EXERCISE DESCRIPTION: Go through the entries below and pick out every line with "agent".

PROVIDED DATA:
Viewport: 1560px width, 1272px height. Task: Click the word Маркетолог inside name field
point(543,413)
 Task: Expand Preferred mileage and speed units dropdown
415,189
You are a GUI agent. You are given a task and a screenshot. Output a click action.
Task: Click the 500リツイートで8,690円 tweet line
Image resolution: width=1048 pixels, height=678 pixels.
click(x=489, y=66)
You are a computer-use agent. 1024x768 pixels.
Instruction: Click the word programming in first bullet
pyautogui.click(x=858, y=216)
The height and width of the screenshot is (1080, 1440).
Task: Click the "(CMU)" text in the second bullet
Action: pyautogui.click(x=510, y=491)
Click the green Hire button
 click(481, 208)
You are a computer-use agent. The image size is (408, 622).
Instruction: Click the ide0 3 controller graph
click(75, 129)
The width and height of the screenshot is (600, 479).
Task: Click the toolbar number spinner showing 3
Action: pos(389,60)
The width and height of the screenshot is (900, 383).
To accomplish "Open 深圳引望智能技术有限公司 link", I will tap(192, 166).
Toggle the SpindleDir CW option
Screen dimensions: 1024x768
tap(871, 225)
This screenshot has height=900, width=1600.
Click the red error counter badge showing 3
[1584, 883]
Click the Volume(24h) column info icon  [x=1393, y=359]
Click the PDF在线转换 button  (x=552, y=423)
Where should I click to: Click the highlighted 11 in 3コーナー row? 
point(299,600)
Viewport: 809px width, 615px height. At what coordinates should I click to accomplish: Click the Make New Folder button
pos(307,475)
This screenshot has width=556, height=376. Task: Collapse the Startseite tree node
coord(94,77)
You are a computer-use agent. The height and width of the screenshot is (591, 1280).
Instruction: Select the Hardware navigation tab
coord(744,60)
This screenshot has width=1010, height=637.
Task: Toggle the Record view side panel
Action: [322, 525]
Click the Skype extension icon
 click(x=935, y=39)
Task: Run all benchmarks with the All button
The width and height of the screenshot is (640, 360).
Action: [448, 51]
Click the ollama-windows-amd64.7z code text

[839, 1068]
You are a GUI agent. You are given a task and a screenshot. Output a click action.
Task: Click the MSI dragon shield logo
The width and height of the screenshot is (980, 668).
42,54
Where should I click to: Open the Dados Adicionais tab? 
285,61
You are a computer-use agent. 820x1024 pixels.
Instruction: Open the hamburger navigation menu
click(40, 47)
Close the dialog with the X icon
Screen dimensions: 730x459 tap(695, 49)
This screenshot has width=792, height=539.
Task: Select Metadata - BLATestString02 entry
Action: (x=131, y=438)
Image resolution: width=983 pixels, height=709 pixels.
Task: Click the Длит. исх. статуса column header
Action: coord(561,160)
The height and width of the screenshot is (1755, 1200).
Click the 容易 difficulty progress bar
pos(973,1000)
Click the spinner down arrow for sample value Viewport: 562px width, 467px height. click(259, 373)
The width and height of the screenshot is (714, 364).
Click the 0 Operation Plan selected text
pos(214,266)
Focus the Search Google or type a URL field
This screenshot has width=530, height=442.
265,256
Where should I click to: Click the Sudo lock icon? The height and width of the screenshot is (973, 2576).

SOLVED PROBLEM:
You are a GUI agent. You are given a task and a screenshot. Output a click action.
You are a computer-use agent. 1024x768 pixels.
You are a computer-use agent. The image size is (408, 622).
You are a computer-use agent. The height and width of the screenshot is (591, 1280).
You are a GUI agent. You are given a task and a screenshot. Output a click action.
You are a computer-use agent. 820x1024 pixels.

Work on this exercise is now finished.